Symphonies Nos 1-3; Prelude, Fugue and Riffs for Solo Clarinet and Jazz Ensemble
Nadine Sierra (soprano), Marie-Nicole Lemieux (mezzo-soprano), Dame Josephine Barstow (narrator), Alessandro Carbonare (clarinet), Beatrice Rana (piano); Coro e Orchestra dell’Accademia Nazionale di Santa Cecilia/Antonio Pappano
Warner Classics 9029566158 112:53 mins (2 discs)
It may have been tempting in Bernstein’s centenary year to bundle his symphonies into a box set; and Antonio Pappano and his Santa Cecilia forces, both with strong Bernstein connections, tackle their assignment with enthusiasm and care. What, though, of the listener?

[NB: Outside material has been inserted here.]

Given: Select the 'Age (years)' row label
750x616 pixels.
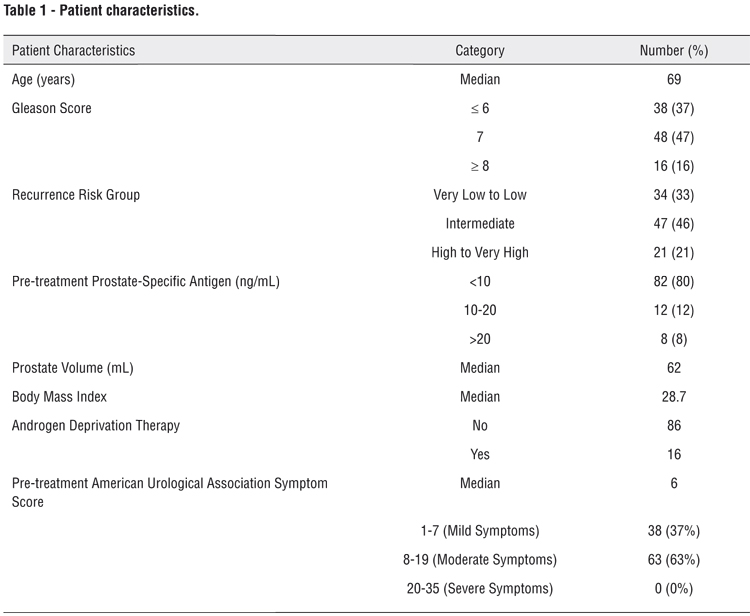Looking at the screenshot, I should pos(45,80).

Even with best will towards America’s legendary composer-maestro, it’s hard to view his symphonic journey as anything other than the chart of a decline. He starts at his peak in 1944 with the Jeremiah: a young man’s music, fierily Jewish in the age of the Holocaust, cogent and affecting. More piano concerto than symphony, The Age of Anxiety, inspired by Auden’s poetic study of 1940s angst, dilutes the mix while inserting jazz and pretension. The jagged, windy, brow-beating Kaddish (1963), another interrogation of faith in the modern world, further shatters symphonic form, but to no good purpose. After that hell, one lands upon the simple jazz mischief of the Prelude, Fugue and Riffs with immense relief.
The set’s considerable saving grace lies in the electric spark of Pappano’s live performances and the soloists’ star turns. Beatrice Rana glitters away at the piano as the observer of inner turmoil in Anxiety; Josephine Barstow makes an excellent fist of Bernstein’s often embarrassing Kaddish narration; while soprano Marie-Nicole Lemieux is all Hebrew soul (plus considerable vibrato) in Jeremiah. But the lynchpin remains Pappano, who enhances whatever is genuinely lyrical, tones down the bombast, and tries to ignore the bathos. Some balance issues in Anxiety aside, these must be the symphonies’ most accomplished recordings.